九州を離れ新生活を送りだして、ほっとした。全てが新鮮で見慣れぬ世界。そこに
住みなれても、自分はよそ者だという優越感(快感)。
 その裏を返せば、常に久留米(九州)人という抽象的な意識があった。「九州人や
けん…」「久留米は今頃…たい」という台詞を吐いてはそれに酔いしれた。とんこつ
ラーメンにはうるさいし、江戸っ子並みのせっかちさ、芸能人の多さが自慢の種。
飲んで九州ネタで騒いだ後、決まって久留米が懐かしくなる。その度に、何故九州
から離れたんだろうと自問自答する日々が続いた。

そして年に数回帰省する時は、必ず列車。
久留米の街目前に筑後川が控える。それを渡る瞬間が堪らない。
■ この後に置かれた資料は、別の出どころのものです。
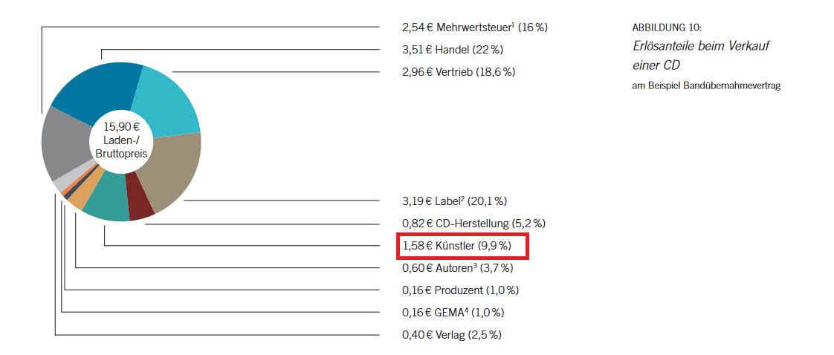The width and height of the screenshot is (834, 355).
Task: Select the 2,54 € Mehrwertsteuer legend text
Action: [475, 27]
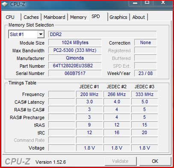The height and width of the screenshot is (168, 174).
Task: Click the Validate button
Action: tap(121, 161)

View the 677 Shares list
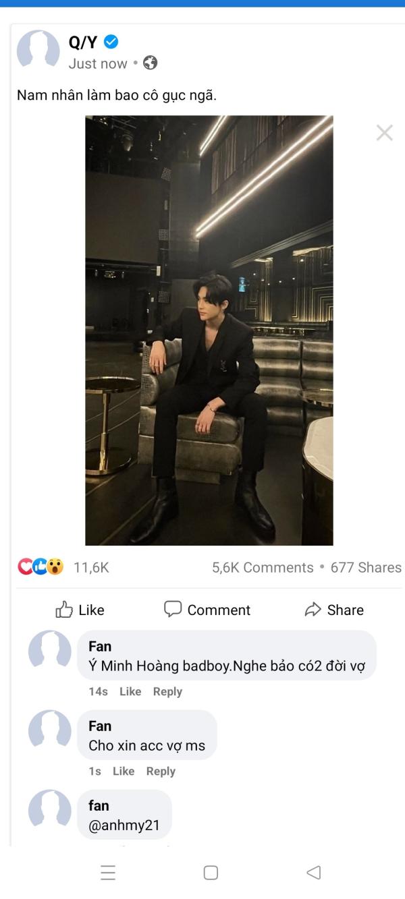(x=366, y=567)
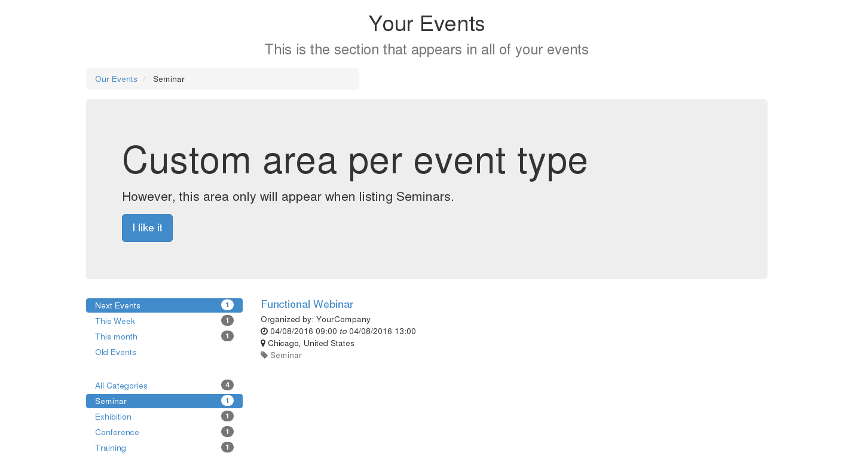Click the count badge next to Exhibition

click(227, 416)
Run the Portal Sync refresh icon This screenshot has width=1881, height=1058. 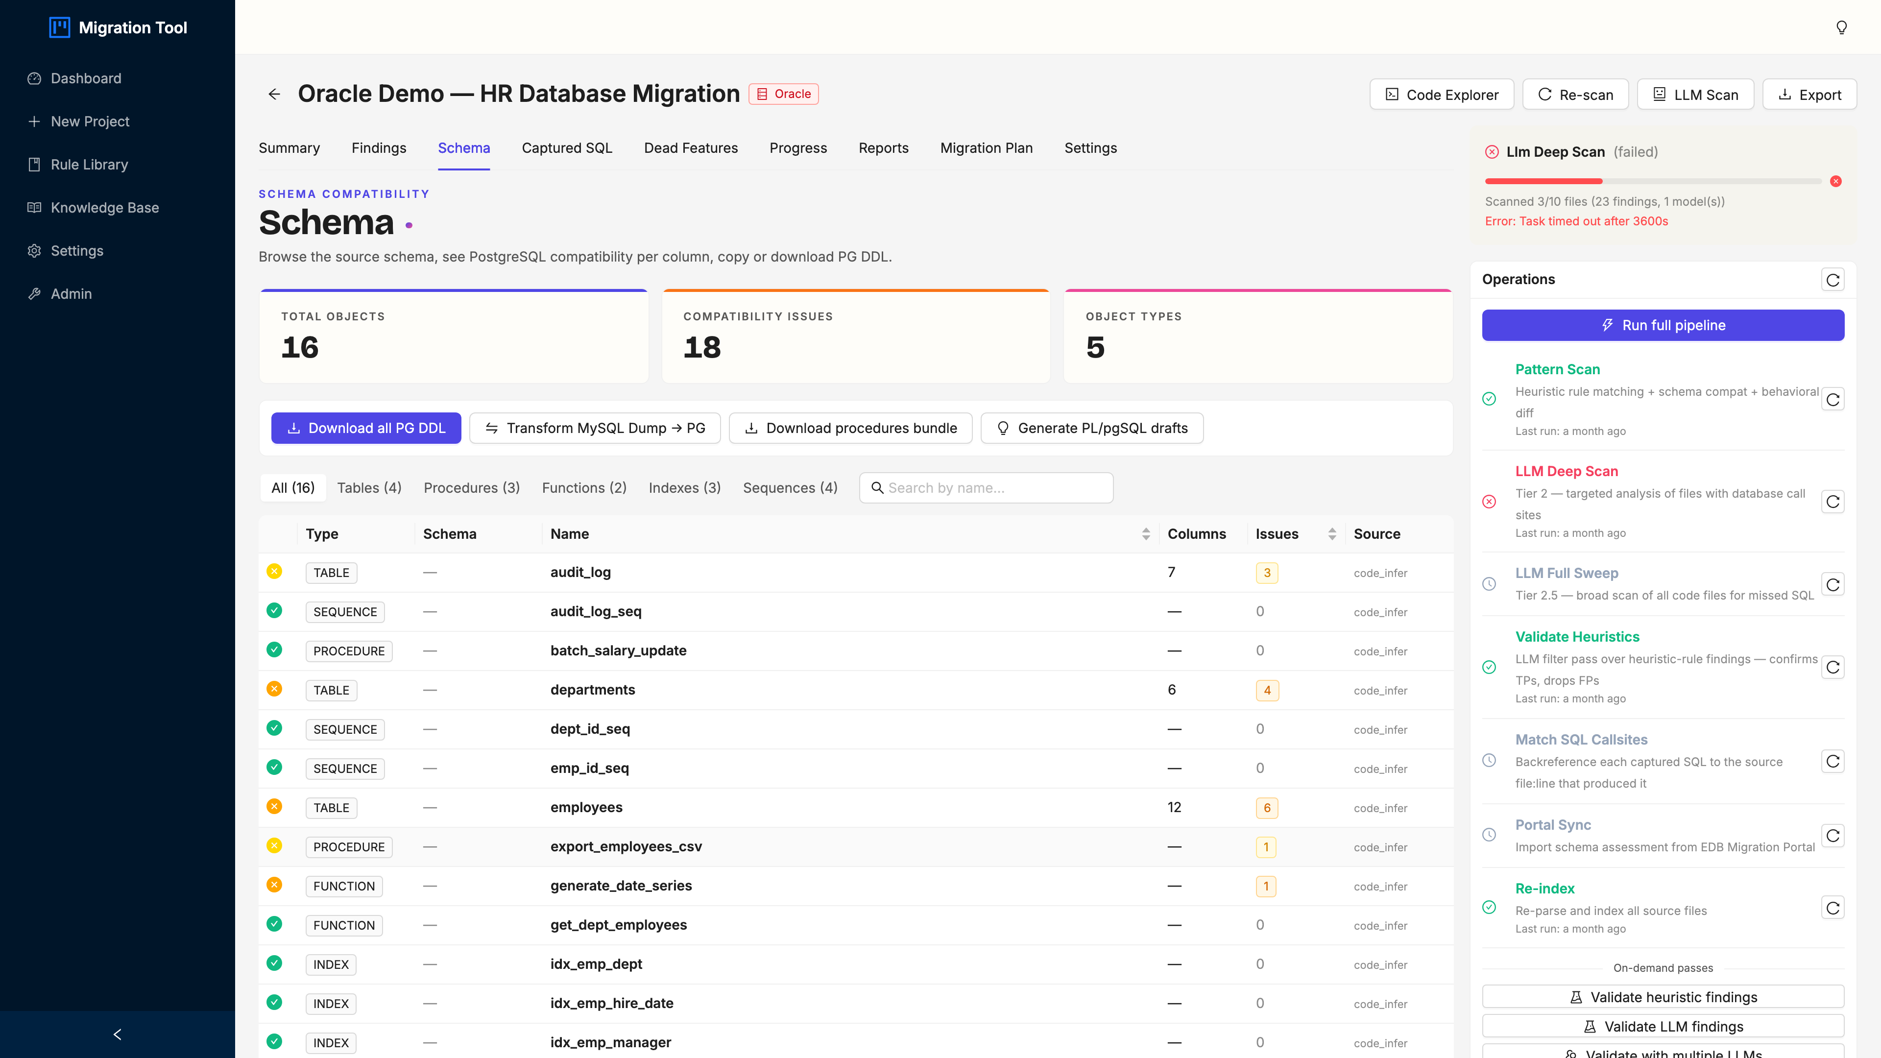coord(1833,835)
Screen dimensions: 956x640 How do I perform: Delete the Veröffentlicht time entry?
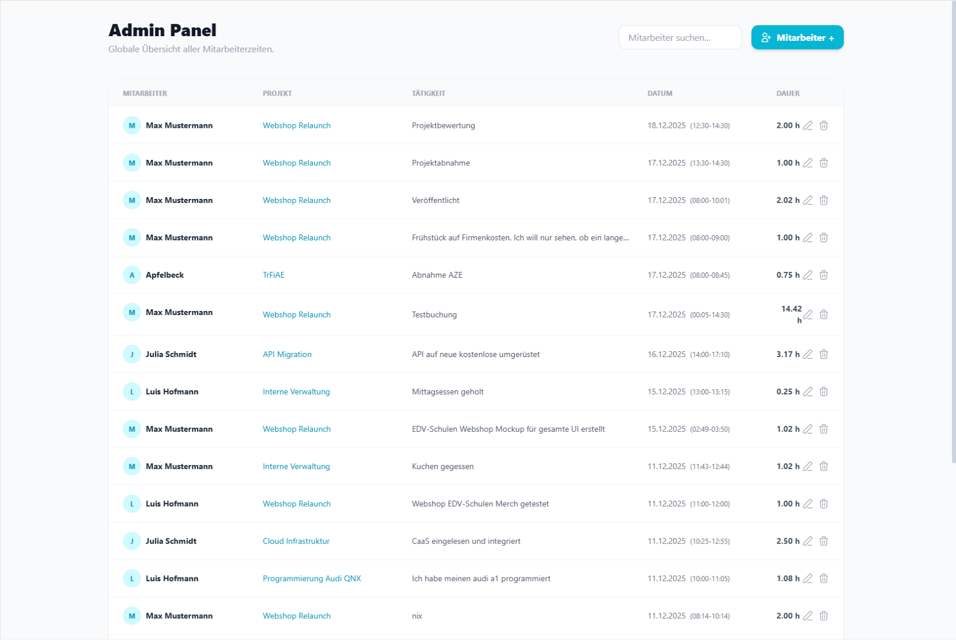824,200
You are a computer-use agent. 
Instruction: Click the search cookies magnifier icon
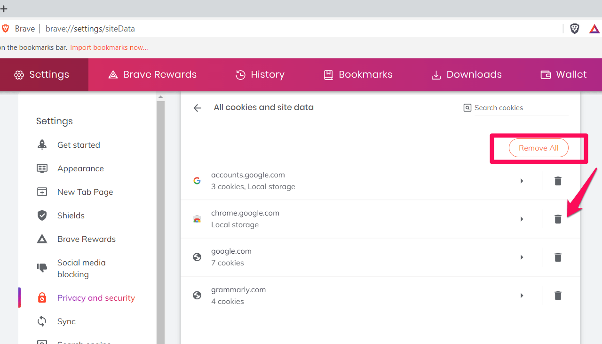click(467, 108)
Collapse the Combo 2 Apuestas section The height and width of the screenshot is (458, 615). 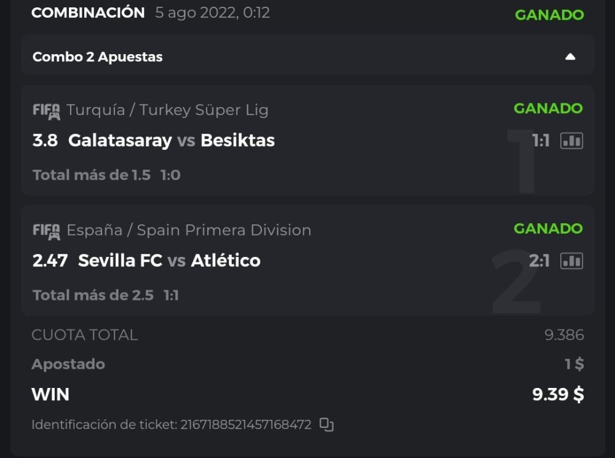[570, 57]
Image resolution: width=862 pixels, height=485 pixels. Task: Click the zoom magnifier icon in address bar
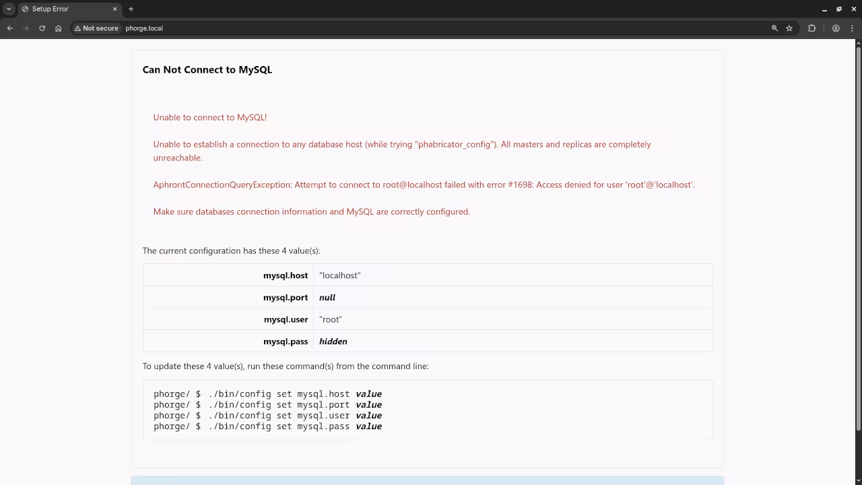pos(774,28)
「ふるさと」に帰っ
てきた!という実感がふつふつと沸いてくる。それだけでもう満足。久留米での数日
間は実におまけ。
 啄木の詩 「ふるさとの訛りなつかし停車場の人ごみの中にそを聴きにゆく」

 私にとって「ふるさと」というのはまぼろしの存在。そうでないといけない。
「ふるさと」とは、はっきりしない薄ぼんやりした遠い昔の記憶。セピア色で美しく優し
い世界、ちょうど夢と現の真ん中。つまるところ「ふるさと」は実在しないもの。
最近よく人に言われるが、「もうあんたもここがふるさとじゃろ」。黙って笑っているが、
それは全く違う。ここを「ふるさと」っぽく飾り付けているだけ。

 「ふるさと」同様、国家や宗教、人生なんてものも全てまぼろし。頭だけで考えるには
面白くてありだけれど、それに振り回されたりのめり込んだりするのはちょっと待て、と
なる。この事を語り出すとややこしくなるので止めるが。

 そして…、これからどうなっていくのかまだ分からない。一応島根に根を下ろしたつも
りだが、ひょっとしたら〇年後、久留米に帰ってしまったって事になるかもしれないし。
「ふるさとに抱かれて逝く」などとカッコいい事も考えてみたいし。
 それより私の子供達はここを「ふるさと」にしてこれからどうやっていくのだろうか?